● Source material:
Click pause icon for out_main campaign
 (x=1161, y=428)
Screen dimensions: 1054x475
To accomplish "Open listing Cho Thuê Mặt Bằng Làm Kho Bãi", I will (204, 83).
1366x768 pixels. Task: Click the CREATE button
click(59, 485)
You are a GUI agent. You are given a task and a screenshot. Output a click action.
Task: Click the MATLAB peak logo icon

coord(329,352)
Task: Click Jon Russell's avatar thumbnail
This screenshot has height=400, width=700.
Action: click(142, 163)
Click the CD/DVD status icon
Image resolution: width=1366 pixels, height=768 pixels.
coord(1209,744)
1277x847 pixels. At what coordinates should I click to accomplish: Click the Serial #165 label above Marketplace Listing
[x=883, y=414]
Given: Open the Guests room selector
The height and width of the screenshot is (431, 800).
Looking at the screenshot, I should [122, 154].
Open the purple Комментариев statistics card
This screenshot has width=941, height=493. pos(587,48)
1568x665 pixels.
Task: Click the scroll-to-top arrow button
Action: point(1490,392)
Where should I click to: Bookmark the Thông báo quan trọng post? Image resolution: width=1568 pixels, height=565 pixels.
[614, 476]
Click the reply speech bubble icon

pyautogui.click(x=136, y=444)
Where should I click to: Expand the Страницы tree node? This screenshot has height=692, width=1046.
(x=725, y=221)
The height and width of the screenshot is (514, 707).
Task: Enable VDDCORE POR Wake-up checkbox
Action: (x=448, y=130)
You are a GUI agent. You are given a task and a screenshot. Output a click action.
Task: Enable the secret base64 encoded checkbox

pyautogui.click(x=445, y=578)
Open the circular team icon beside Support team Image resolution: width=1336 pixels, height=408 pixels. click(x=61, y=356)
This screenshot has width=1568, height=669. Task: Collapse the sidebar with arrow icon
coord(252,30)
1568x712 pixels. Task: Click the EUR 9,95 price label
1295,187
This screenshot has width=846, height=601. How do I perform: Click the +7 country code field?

● Assignment: Your answer should hold exactly the lines from the one containing "1568x712 pixels. Task: Click" through the end of the entries above, and nothing else.

● Exercise result:
1568x712 pixels. Task: Click the EUR 9,95 price label
1295,187
This screenshot has width=846, height=601. How do I perform: Click the +7 country code field?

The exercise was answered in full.